If they are only showing 5 skiiers in a 68 competitor event, can they even call themselves sports journalists?

Posted by: laxjana | February 17, 2010 10:57 PM | Report abuse

NBC has dropped the ball.

Those of us self-diagnosed Olympic junkies who have never experienced the Games first-hand only know of their glory from what we see and hear on TV.

Lets take a quick trip down memory lane - back to the '92 Barcelona Games. Two words: Olympic Triplecast. Three channels: red, white, and blue. Women's Badminton Prelims at 3pm? Sure! The return of Slalom Canoeing? Absolutely. Every qualifying heat. Every obscure athlete. More stories or tragedy overcome and personal sacrifice than a Lifetime Sunday marathon. Admittedly a bit over the top (and quite pricey if I recall), but enough Olympics to make your eyes bleed - and to leave you wanting more.

Flash forward to Vancouver 2010 and CBS' coverage of, oh, the men's downhill or, say, the men's 1000m short-track races: certainly not recorded in their entirety, definately nowhere near live, and poorly repackaged into a choppy and confusion progression of time and sport. Add to that a smattering of decent commentary and the occasional horror of a Cris Collinsworth moment shortly thereafter.

Yes, NBC ended up eating almost $100 million on the TripleCast venture for the '92 Barcelona games. Pay-Per-View was clearly not the ideal broadcast partner for a major TV network trying to make a buck or two. To the Olympic junkie at home however, it was simply the best TV experience, ever.

Dear ABC/ESPN and DirecTV:
HINT HINT.
PS: GOLF

Posted by: jsm76 | February 18, 2010 12:03 AM | Report abuse

I guess to NBC, the Olympics are just one heavily edited highlight reel of American medals and crashes. I'm looking at the starting lineup for yesterday's Women's Downhill. There were 45 starters. How many did NBC show between commercials? Maybe 6 or 7. Is that what the Olympics is all about?

I'm tired of their lame and embarrasing excuses. NBC has multiple networks they could use to show the big events live and still show their heavily edited highlight show at night. Instead they focus their resources on shutting down all live streams into this country bacause they paid millionf to NOT show us the Olympics. Kim Jumg Il would be proud.

I'm an American and I want to see the REAL Olympics, not the "NBCOlympics".

Posted by: GeorgeWFailure | February 18, 2010 11:53 AM | Report abuse

My Letter to Mr. McCloskey (thanks for the contact info above):

I realize you are showing some kind of “reality” program instead of the actual Olympics that are going on. Would it be too much to ask for you to show the major competitions live on a lesser network or streamed on UniversalSports.com? The dumbed-down audience you seem to cater to will still probably watch your heavily edited version of the games at night anyway.
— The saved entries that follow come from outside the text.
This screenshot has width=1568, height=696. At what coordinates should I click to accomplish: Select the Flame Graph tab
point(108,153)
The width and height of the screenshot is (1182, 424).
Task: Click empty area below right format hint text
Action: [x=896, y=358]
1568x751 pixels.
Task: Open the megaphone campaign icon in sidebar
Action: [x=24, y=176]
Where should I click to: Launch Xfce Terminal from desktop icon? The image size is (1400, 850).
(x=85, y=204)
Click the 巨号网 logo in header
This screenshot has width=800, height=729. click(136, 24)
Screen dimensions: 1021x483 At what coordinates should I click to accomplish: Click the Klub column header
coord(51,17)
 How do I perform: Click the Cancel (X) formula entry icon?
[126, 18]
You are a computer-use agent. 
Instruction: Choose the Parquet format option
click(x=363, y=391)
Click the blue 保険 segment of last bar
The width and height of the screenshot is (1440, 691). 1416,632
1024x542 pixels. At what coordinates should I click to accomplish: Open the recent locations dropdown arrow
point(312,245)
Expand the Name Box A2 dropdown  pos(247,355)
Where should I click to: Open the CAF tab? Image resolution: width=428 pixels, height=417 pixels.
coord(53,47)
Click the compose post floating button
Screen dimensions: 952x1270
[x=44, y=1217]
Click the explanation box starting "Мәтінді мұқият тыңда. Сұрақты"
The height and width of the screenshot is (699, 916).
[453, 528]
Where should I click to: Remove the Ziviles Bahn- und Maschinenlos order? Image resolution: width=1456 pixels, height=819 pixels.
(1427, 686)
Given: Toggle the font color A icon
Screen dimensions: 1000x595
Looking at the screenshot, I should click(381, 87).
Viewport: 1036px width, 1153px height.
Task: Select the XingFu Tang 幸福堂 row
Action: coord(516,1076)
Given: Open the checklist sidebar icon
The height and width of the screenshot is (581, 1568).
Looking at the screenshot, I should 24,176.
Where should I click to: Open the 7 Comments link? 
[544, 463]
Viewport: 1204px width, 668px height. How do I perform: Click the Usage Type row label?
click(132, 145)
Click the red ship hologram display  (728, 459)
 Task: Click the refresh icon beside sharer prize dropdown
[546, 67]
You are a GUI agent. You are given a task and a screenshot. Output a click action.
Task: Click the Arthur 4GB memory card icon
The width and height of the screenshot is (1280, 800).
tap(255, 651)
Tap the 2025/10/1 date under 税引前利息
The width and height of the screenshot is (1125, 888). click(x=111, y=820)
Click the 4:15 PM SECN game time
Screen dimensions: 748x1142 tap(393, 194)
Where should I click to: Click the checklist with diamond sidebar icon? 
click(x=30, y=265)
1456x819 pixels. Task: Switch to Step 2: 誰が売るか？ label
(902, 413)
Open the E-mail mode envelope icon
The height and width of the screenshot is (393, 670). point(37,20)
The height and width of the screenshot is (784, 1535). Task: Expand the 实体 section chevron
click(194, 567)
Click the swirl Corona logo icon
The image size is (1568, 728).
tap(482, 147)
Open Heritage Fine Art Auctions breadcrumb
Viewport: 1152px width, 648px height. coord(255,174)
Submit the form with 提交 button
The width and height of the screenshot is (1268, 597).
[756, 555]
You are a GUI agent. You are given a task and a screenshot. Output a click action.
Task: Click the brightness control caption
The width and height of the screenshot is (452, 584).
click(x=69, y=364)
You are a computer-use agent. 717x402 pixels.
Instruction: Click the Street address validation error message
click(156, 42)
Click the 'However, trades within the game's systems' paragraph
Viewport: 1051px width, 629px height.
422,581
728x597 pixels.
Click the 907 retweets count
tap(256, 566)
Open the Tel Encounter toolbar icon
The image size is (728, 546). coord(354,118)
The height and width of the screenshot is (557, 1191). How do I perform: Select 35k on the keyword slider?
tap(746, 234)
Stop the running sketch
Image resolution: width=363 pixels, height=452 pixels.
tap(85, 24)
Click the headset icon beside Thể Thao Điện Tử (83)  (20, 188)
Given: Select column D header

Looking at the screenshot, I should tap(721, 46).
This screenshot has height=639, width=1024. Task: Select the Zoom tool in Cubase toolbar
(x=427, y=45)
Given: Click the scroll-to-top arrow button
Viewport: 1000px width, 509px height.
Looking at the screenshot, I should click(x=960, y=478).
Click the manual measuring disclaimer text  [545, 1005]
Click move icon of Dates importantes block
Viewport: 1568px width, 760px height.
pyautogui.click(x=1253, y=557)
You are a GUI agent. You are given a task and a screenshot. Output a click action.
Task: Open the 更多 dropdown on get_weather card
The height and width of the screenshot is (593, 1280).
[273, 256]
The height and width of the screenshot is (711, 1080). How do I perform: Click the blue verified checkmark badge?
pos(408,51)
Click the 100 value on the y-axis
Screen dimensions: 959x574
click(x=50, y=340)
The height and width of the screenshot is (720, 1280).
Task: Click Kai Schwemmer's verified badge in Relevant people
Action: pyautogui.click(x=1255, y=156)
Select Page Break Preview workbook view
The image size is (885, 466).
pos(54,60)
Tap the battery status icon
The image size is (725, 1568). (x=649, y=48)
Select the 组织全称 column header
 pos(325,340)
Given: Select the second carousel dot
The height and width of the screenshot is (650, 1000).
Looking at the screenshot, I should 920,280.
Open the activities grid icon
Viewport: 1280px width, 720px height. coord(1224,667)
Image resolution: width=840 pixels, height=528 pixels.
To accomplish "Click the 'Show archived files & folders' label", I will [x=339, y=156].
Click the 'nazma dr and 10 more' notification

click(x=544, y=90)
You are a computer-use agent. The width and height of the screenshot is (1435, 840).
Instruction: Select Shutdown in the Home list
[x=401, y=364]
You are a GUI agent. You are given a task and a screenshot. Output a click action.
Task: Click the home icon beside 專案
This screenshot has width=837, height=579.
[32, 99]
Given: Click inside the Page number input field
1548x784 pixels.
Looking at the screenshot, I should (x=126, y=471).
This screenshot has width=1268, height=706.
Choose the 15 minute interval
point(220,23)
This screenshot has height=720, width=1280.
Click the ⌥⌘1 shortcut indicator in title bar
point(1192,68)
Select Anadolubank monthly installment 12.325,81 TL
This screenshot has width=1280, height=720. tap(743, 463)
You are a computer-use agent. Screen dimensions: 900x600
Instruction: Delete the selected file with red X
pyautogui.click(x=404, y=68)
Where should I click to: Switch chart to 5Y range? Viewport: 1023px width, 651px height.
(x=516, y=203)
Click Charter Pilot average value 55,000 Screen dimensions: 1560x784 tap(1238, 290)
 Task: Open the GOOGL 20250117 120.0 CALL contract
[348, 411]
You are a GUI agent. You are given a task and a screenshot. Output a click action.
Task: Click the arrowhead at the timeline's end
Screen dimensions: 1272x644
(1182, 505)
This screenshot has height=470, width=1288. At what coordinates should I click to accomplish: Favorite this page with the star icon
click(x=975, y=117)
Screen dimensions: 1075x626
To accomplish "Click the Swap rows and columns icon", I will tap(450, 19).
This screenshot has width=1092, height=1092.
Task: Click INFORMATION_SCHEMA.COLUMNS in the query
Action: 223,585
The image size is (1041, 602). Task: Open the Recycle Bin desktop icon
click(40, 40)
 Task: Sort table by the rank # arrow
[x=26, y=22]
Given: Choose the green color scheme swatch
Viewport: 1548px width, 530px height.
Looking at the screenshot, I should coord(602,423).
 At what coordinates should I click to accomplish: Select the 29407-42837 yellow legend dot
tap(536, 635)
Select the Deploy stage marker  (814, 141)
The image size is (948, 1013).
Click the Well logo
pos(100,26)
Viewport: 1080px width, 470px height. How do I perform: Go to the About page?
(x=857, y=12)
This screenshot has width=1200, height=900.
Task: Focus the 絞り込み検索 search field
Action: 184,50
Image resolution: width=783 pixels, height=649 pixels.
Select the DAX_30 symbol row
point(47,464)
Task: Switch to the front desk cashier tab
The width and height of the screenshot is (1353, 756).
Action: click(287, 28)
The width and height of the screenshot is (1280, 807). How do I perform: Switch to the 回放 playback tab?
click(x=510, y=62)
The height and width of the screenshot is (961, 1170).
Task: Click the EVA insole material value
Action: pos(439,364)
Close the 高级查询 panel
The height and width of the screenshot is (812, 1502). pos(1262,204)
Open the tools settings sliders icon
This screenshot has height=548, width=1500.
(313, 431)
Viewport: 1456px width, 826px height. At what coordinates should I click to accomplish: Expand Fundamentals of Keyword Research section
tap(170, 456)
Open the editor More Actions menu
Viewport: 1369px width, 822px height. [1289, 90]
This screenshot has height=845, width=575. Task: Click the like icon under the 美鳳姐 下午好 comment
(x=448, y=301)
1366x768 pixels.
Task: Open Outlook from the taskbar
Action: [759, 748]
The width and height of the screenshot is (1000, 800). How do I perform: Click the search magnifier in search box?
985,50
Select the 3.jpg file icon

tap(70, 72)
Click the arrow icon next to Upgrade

I’m not watching it because it makes me nauseus.

As an American, I resent the fact that you’ve spent millions of dollars to monopolize the rights to OUR OLYMPICS and then done everything in your power to prevent us from seeing them. I’m angry and I won’t forget that NBC was the network that stole another Olympics from us.


Posted by: GeorgeWFailure | February 18, 2010 12:16 PM | Report abuse

I am very tired of NBC's coverage of the Olympics. I want to see the "Winter Olympics" not the USA Olympics. For example, NBC show the women's luge. The American is in 26th place. They show her, but not most of the others ahead of her. Either cover all or don't bid on it next time. NBC is bias.

Posted by: reddwarf007 | February 19, 2010 3:53 PM | Report abuse

The comments to this entry are closed.